■ **EXERCISE INSTRUCTIONS**:
In the lines below, look for "computer". Copy each line where it appears.

■ **RECORD SET**:
···
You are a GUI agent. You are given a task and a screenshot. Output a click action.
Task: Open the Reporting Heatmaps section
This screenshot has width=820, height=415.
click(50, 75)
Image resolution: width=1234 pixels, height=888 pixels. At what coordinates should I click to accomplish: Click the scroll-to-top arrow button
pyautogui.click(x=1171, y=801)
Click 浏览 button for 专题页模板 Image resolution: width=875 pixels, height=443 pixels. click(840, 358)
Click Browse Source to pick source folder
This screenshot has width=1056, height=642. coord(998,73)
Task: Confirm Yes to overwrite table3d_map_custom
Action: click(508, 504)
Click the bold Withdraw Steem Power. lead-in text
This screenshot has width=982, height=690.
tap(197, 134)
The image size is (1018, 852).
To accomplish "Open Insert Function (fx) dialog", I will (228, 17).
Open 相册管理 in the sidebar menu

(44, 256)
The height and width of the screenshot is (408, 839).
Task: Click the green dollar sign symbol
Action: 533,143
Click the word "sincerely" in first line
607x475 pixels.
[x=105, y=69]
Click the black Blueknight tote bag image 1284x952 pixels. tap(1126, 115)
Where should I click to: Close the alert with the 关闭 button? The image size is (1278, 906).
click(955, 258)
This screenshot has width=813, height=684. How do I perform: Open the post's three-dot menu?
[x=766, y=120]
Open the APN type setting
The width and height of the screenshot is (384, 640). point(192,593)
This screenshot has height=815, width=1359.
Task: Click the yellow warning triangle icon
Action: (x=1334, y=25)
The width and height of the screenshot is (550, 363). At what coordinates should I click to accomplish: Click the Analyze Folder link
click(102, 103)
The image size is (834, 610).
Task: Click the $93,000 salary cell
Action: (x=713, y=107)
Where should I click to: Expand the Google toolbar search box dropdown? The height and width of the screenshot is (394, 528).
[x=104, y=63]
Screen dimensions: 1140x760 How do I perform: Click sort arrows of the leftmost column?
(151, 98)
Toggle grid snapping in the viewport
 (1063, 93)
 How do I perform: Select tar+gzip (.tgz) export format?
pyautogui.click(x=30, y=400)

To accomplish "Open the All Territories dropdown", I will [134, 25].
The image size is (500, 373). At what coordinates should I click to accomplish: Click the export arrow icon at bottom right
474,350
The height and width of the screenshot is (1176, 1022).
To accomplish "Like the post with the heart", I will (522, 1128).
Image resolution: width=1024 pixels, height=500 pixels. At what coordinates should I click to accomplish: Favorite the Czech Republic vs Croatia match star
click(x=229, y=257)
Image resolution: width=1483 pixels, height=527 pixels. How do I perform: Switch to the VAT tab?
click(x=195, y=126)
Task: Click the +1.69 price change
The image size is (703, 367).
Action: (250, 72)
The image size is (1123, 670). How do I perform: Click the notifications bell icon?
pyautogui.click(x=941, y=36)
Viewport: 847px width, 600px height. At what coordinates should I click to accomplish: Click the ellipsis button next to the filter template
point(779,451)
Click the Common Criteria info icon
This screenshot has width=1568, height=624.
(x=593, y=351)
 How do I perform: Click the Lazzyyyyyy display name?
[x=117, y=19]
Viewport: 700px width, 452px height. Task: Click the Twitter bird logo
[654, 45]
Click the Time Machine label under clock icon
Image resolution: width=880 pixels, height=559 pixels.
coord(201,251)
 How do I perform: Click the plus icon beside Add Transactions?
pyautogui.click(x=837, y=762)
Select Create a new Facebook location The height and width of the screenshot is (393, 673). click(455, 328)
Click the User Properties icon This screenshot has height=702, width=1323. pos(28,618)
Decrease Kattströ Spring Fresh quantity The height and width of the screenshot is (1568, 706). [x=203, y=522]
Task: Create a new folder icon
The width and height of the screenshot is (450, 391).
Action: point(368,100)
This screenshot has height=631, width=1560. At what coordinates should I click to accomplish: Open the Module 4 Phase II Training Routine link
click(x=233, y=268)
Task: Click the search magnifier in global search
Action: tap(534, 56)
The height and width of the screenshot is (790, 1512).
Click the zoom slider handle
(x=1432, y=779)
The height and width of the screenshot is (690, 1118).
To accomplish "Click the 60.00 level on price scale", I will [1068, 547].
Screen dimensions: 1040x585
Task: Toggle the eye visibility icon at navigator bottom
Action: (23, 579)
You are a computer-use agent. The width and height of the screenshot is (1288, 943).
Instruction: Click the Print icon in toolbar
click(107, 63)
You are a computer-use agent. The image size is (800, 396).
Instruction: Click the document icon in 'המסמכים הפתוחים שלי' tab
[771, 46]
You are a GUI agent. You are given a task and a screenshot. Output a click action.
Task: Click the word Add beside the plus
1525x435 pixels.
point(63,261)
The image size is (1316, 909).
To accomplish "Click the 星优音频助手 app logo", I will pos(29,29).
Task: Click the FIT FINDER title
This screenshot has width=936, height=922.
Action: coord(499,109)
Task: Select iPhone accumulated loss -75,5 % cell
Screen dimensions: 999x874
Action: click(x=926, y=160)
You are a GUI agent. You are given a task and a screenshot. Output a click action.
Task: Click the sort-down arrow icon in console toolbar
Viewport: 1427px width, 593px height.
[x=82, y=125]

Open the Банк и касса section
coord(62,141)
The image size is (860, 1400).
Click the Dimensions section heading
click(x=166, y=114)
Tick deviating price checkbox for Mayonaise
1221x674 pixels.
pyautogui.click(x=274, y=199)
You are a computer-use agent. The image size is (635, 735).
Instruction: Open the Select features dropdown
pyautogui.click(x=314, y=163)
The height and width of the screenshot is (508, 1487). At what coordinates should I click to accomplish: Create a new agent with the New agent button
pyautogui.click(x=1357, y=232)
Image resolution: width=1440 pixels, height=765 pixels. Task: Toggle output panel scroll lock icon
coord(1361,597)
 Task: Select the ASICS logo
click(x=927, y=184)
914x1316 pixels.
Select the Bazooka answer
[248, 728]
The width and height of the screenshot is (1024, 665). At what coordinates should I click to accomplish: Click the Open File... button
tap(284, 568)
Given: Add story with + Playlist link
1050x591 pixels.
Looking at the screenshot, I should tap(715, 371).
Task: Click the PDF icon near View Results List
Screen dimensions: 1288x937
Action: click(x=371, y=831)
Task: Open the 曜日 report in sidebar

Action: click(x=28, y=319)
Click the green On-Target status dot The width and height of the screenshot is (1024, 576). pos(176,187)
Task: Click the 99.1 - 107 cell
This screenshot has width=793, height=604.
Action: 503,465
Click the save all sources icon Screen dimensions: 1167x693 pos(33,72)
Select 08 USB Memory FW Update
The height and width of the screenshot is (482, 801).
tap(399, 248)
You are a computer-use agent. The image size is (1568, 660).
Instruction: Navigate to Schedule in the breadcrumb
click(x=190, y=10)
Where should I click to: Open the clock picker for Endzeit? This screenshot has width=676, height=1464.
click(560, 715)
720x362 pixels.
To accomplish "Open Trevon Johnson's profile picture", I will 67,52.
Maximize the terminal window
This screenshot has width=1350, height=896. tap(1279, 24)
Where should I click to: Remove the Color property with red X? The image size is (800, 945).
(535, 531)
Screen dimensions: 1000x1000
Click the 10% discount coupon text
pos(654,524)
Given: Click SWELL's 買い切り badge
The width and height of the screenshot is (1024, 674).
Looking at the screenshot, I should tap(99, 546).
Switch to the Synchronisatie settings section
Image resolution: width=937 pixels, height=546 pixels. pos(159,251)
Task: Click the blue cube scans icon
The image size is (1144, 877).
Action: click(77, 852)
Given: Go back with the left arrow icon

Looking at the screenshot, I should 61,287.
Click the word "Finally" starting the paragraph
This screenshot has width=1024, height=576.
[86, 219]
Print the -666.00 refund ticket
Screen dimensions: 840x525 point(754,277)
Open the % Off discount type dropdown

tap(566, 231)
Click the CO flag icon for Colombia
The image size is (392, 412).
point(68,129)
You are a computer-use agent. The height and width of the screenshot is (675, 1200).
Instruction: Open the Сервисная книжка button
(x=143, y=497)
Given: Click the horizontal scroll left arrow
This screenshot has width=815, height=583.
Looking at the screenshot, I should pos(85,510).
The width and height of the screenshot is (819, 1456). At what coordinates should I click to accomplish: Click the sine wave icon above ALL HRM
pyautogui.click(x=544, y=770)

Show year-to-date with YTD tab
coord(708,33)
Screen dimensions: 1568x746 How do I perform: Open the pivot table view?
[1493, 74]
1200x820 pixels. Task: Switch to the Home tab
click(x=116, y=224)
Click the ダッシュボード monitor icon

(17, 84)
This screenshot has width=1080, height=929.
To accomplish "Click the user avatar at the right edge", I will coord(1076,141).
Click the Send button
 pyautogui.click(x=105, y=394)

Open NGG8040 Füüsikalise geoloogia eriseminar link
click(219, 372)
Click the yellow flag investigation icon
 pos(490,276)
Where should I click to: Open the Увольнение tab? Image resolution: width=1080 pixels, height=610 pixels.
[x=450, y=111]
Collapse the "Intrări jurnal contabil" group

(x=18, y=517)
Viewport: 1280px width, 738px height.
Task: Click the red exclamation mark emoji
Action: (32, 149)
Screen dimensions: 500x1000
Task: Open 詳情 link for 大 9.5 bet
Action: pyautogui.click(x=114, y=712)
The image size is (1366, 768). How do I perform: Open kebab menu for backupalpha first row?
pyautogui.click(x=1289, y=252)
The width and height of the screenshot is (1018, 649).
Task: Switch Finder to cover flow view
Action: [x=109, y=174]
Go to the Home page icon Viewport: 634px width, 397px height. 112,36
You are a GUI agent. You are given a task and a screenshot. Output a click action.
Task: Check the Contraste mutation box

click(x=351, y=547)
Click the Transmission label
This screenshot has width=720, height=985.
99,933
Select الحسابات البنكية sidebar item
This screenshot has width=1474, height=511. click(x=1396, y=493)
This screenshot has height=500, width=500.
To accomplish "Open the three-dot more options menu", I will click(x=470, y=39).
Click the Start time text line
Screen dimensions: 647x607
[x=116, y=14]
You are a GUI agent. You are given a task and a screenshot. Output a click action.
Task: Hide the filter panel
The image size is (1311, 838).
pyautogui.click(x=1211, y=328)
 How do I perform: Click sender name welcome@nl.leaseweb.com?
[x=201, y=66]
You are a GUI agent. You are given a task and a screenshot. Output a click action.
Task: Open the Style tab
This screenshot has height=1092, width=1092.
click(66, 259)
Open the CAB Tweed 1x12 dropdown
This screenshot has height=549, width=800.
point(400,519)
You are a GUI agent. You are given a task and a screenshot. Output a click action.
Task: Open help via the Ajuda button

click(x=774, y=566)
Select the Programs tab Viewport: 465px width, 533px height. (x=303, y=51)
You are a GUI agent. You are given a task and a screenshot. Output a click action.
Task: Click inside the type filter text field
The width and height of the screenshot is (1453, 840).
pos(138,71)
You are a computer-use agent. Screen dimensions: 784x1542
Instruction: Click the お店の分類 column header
···
■ **SOLUTION FOR THIS TASK**:
You are a computer-use agent. The width and height of the screenshot is (1288, 943).
You are a computer-use agent. The image size is (800, 396).
You are a computer-use agent. The image size is (635, 735).
You are a computer-use agent. The image size is (1568, 660).
You are a computer-use agent. The height and width of the screenshot is (675, 1200).
You are a computer-use agent. Screen dimensions: 784x1542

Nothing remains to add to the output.